Türk müziğinin batı müziği ile karşılaştırılması neticesi yapılan değerlendirilmelerde Türk müziği hakkında olumsuz beyanlarda bulunanlar olmuştur. Batı ve Türk müziği mensupları arasında uzun yıllar boyunca süren tartışmalar müzikologların dahil olduğu boyutlara kadar taşınmıştır. Batı müziği ve Türk müziğinin yapısal farklılıkları sebebiyle gündeme gelen tartışmalar günümüzde de değişik boyutlarda sürüp gitmektedir. Yaşadığı dönemler de de Atatürk çeşitli vesilelerle bu konularla muhatap olmuş ve bu konularda çeşitli görüşlerini beyan etmiştir.
Atatürk, Türk musikisine alaturka damgasını vuranlardan değildi, hele Arap, Fars ve Bizans musikilerinden etkilenmiş olduğu görüşünü asla tasvip etmemiştir.
Alaturka, her ne kadar, Türk'e mahsus Türkvâri gibi bir anlama geliyorsa da, bunu küçümseme, aşağılama yollu kullanmayı âdet edinenler vardır. Başı bozukluk, gerilik, uyuşukluk gibi anlamlarda kullanılmak istenmektedir. Gerçek manada Türk musikisinin, bu anlayışla vasıflandırılması son derece amiyane bir yakıştırmadır.
Atatürk'e ait olduğu söylenen bazı sözler, yanlış aktarılmış ya da nakledilmiş ya da bu konunun muhatapları tarafından işlerine geldiği gibi yorumlamışlardır.

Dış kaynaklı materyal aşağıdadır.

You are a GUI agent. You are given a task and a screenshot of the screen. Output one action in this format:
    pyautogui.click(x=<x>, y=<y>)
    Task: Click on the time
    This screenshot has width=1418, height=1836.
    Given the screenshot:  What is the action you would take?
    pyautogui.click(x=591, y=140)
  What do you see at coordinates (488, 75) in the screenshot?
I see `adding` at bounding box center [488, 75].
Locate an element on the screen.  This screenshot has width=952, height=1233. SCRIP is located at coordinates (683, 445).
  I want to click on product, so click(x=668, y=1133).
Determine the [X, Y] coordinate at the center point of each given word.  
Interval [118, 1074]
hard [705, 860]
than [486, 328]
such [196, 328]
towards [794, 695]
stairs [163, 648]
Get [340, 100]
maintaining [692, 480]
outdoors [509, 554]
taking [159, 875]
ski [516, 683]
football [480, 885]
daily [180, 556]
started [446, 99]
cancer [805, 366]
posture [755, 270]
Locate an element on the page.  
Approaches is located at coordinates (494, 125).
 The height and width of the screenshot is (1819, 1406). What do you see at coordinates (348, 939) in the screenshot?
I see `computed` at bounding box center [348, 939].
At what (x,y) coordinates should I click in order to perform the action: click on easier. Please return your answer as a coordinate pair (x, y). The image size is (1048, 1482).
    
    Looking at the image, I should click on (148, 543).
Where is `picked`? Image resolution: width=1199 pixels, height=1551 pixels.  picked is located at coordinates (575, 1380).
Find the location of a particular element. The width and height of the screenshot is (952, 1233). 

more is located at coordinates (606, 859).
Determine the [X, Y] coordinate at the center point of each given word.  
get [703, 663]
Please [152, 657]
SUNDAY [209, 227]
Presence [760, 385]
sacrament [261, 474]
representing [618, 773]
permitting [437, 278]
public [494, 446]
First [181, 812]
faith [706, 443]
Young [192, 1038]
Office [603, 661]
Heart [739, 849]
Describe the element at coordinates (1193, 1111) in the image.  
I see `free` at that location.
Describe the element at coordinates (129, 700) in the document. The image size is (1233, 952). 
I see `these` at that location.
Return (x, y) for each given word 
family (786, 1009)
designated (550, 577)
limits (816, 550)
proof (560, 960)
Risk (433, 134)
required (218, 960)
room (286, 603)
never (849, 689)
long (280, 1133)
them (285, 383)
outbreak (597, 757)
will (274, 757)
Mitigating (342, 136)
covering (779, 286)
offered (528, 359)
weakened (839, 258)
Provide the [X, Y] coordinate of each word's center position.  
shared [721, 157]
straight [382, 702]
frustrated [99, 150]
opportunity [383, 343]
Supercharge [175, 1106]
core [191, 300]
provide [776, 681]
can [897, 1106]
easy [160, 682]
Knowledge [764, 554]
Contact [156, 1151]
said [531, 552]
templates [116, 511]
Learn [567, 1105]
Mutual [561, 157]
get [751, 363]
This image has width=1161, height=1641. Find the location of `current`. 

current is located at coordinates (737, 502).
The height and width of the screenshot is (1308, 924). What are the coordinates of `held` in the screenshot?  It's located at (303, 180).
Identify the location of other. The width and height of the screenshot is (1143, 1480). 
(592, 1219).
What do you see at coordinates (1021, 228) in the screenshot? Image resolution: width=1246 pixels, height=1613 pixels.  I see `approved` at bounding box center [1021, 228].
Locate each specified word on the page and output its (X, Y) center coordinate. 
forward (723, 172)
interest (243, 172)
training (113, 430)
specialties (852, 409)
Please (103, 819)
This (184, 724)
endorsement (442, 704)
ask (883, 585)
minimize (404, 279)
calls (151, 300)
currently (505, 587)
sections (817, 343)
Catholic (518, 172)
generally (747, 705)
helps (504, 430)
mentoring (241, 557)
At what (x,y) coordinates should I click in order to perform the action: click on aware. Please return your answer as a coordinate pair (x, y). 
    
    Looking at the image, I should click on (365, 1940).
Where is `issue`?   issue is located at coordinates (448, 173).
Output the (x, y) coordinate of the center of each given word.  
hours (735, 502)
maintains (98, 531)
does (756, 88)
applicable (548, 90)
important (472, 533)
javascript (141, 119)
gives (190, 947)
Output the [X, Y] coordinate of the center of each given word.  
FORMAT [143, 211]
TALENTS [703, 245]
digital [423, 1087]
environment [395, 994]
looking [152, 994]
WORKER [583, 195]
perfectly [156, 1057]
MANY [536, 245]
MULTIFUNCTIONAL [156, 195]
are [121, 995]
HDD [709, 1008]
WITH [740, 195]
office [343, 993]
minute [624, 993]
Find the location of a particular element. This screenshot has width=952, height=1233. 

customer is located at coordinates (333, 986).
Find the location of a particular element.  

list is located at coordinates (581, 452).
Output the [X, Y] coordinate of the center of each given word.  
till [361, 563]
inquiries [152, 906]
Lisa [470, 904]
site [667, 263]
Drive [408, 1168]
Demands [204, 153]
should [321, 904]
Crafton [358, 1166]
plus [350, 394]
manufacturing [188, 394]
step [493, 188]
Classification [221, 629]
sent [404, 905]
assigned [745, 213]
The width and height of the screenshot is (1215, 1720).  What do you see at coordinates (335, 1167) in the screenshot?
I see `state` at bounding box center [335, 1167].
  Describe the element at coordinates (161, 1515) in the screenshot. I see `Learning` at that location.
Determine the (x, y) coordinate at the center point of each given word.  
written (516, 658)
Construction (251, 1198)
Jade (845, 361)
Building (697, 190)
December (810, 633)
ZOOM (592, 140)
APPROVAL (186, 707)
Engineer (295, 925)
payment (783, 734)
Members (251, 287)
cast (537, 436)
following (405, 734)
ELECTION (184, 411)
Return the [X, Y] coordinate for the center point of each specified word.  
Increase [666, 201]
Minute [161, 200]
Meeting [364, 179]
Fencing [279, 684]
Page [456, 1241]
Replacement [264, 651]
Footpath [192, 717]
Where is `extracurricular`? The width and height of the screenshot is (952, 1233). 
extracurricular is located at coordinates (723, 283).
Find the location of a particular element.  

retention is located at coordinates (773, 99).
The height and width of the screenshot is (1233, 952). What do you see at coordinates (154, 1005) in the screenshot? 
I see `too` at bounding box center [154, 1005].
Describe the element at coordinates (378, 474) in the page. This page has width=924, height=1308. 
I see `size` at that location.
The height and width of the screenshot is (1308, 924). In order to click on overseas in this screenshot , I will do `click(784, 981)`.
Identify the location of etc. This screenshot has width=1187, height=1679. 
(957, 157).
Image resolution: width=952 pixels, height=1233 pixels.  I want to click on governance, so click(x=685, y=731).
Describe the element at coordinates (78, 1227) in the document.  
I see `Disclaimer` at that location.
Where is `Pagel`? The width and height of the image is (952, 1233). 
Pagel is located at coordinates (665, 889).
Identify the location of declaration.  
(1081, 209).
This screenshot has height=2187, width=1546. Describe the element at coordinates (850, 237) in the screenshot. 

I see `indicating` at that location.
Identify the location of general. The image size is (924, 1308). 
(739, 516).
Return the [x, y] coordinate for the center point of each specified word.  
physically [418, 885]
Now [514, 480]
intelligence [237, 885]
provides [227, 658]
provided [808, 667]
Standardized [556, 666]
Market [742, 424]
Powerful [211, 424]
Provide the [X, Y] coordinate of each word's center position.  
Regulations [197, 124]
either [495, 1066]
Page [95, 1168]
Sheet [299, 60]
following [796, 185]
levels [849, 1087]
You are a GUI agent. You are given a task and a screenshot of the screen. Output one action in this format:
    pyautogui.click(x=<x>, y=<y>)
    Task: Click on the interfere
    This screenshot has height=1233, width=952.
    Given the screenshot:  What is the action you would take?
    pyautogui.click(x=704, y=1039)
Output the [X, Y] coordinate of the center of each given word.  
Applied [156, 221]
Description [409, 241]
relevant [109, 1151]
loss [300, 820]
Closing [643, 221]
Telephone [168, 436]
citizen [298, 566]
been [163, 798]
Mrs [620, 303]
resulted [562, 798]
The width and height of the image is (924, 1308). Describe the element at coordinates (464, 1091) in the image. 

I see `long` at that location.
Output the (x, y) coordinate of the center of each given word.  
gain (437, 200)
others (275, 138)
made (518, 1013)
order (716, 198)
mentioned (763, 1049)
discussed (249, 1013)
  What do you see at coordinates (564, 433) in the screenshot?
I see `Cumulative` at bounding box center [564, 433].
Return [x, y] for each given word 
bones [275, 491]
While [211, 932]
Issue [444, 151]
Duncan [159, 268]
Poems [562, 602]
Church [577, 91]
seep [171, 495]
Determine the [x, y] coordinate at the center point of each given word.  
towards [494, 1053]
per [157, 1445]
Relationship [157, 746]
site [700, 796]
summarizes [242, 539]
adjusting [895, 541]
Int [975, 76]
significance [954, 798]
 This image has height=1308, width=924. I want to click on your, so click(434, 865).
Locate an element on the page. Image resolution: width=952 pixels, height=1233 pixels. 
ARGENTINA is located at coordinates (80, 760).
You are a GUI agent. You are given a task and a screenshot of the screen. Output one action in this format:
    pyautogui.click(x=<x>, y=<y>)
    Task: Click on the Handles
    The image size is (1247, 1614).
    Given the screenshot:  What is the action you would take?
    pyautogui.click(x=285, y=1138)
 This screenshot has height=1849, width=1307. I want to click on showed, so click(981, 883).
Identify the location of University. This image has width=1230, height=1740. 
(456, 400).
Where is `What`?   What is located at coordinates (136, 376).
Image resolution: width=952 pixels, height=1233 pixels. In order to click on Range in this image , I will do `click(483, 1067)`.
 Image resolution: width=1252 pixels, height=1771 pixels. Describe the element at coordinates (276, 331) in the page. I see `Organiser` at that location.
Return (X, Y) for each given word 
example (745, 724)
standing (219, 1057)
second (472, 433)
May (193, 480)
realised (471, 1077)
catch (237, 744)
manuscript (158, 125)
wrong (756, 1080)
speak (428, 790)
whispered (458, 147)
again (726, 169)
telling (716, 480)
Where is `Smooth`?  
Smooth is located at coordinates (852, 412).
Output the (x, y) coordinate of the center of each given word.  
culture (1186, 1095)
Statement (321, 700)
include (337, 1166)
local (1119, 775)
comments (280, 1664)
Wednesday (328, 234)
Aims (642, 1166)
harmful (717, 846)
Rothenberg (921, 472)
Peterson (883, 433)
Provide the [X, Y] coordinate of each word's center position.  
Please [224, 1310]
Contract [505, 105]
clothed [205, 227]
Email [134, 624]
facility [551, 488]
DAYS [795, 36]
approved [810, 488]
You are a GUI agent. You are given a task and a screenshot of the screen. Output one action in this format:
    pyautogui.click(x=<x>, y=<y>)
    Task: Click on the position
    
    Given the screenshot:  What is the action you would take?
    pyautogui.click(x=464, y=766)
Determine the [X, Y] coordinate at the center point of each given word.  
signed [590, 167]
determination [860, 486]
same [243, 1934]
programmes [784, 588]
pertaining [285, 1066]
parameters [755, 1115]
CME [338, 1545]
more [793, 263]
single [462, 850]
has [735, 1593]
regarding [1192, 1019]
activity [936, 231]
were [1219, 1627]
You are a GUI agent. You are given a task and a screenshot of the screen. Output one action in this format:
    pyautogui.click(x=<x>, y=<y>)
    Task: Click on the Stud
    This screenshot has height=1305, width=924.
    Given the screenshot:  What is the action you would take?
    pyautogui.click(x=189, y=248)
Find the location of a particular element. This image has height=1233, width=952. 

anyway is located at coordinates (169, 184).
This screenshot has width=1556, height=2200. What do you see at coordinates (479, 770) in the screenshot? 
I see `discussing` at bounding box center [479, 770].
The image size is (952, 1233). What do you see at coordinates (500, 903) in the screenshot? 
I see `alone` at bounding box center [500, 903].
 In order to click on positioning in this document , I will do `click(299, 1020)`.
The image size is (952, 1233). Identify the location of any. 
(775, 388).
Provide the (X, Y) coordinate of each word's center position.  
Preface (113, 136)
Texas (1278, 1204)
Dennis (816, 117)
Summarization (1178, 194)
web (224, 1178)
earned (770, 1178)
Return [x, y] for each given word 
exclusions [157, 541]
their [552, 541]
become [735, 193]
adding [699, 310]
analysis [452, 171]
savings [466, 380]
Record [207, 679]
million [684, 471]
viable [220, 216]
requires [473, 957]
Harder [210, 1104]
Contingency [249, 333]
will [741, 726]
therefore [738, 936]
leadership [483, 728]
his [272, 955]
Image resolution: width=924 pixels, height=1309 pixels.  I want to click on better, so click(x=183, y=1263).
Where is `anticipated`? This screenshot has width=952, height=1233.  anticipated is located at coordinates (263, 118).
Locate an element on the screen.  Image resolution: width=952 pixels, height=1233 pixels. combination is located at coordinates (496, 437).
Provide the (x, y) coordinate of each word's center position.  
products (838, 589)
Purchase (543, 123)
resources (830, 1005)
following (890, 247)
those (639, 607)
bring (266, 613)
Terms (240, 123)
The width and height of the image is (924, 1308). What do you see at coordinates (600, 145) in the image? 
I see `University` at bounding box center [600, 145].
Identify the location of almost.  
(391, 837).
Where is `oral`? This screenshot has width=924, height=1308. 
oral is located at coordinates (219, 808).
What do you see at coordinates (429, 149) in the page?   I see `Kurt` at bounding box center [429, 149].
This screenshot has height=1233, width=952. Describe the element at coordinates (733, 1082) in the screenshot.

Bunlardan biri şudur: "Esas müzik batı müziğidir, ulusumuz için de bu müziği normal görmeliyiz."
Türk musikisini sevmeyenler, daha doğrusu bilmeyenler, musikimizi temelli hor görmüşlerdir. Onlara göre, alaturka musiki; Bizans, Arap ve Fars musikilerinin etkisinde kalmıştır. Tek sesli olması dolayısıyla de iptidaidir. Daha da ileri giderek: "Kozmopolit ve egzotik, melankolik bir havası vardır, onun için bu musikiyi kaldırıp atmalı, batı müziğini almalıdır."
Atatürk'e mal edilen bu sözler, nakledenlerin yorumladıkları şekilde ise, aynı konularda belgelenmiş sözleri de vardır ki, tam bir çelişki meydana geliyor demektir. Atatürk, gibi bir insan, böyle bir çelişkiye düşmezdi. Şu hâlde bu sözler ya noksan ya da yanlış aksettirilmiş ya da Atatürk bunları başka maksatla söylemiştir.
Bazı müfrit muhafazakârlar da Atatürk'ün batı musikisini sevmediğini, dinlemekten hoşlanmadığını ileri sürmüşlerdir. Her ikisi de doğru değildir. Atatürk, hiçbir zaman Türk musikisini tezyif yollu, yerme ve kötülemede bulunmamış, tersine; "Yüksek bir medeniyetin musikisi olduğunu." söylemiştir.
Atatürk: "Bir ulusal eğitim programından söz ederken, yabancı düşüncelerden, doğudan ve batıdan gelebilen bütün etkilerden arınmış, ulusal birliğimize, gelenek ve tarihimize uygun bir kültür kastediyorum, herhangi bir yabancı kültür, şimdiye kadar takip edilen yabancı kültürlerin bozucu sonuçlarını tekrar ettirebilir. Kültür, ortamla uyumlu olmalıdır. Bu ortam ulusun öz benliğidir." diyor. (Temmuz 1924)
Böyle söyleyen Atatürk, doğrudan doğruya: "Bizim için esas müzik batı müziğidir, bu müziği ulusumuz için normal görmeliyiz." sözünü yorumlayan biçimde söylenmiş olabilir mi?
Atatürk, Türk musikisinin en iyi şartlarla korunmasını ve geliştirilmesini istiyor, batı musikisini de seviyor ve hoşlanarak dinliyordu.
Halkı çoksesli musikiye alıştırmada eğitici bir yol tutulmasını, batıya yönelik çalışmalarda, çağdaş milletler seviyesine ulaşma safhalarında, musiki ürünlerinin önemli yeri olduğunu takdir ederek, milli bütünlüğümüzü belirten, kültür değerlerimizi ve geleneklerimizi göz önünde tutarak, milli ve evrensel literatürden de faydalanarak, Türk musikisinin kudretini batı dünyasına tanıtmak ve göstermek gerektiğine inanıyordu. Bu, Türk duygusunu ve milli heyecanını batı ölçüleri ve tekniği içinde işleyerek, bütün dünyaya tanıtmak demektir.
Benim şahsi değerlendirmem; Atatürk, Türk musikisinin değerini bilen, anlayan ve yaşamı boyunca Türk musikisini dinlemekten büyük mutluluk duymuş bir kişidir. Türk musikisinin evrensel boyutlara ulaşabilecek gelişmeleri sağlayabilmesi için her türlü desteğin verilmesine olanak sunmuştur. Dünya üzerinde hâkim olan bütün evrensel sanatlara karşı hoşgörülü ve takdir edici yaklaşımları olmuştur. Günümüzde de yöneticilerimize düşen, ilk olarak milli musikimizin gelişimine olanak sağlayacak çalışmaların desteklenmesi ve evrensel müzik çalışmalarına da gereken desteğin verilmesidir. Batı müziği ve Türk müziği birbirlerinden tamamen farklı müzik türleridir. Yapısal farklılıkları sebebiyle birbirleriyle kıyaslanamazlar.